Goal of the exercise. Exactly reproduce the lines beginning with the line that includes "Image resolution: width=721" and ending with the last line of the data.

____________

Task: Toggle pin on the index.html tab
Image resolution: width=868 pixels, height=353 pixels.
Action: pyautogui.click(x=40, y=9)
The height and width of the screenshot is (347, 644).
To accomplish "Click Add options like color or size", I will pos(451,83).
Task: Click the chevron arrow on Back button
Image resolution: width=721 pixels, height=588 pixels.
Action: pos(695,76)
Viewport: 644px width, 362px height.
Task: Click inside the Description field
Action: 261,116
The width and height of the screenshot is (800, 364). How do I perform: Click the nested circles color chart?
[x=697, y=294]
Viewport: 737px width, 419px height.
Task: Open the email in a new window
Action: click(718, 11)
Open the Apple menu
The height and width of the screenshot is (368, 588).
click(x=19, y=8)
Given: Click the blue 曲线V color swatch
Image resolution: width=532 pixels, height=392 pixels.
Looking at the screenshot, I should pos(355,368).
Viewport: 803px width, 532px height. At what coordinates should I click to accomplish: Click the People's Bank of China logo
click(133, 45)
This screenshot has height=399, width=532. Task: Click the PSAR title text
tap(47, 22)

____________

Your solution.
Image resolution: width=721 pixels, height=588 pixels.
Action: pos(695,76)
Viewport: 644px width, 362px height.
Task: Click inside the Description field
Action: 261,116
The width and height of the screenshot is (800, 364). How do I perform: Click the nested circles color chart?
[x=697, y=294]
Viewport: 737px width, 419px height.
Task: Open the email in a new window
Action: click(718, 11)
Open the Apple menu
The height and width of the screenshot is (368, 588).
click(x=19, y=8)
Given: Click the blue 曲线V color swatch
Image resolution: width=532 pixels, height=392 pixels.
Looking at the screenshot, I should pos(355,368).
Viewport: 803px width, 532px height. At what coordinates should I click to accomplish: Click the People's Bank of China logo
click(133, 45)
This screenshot has height=399, width=532. Task: Click the PSAR title text
tap(47, 22)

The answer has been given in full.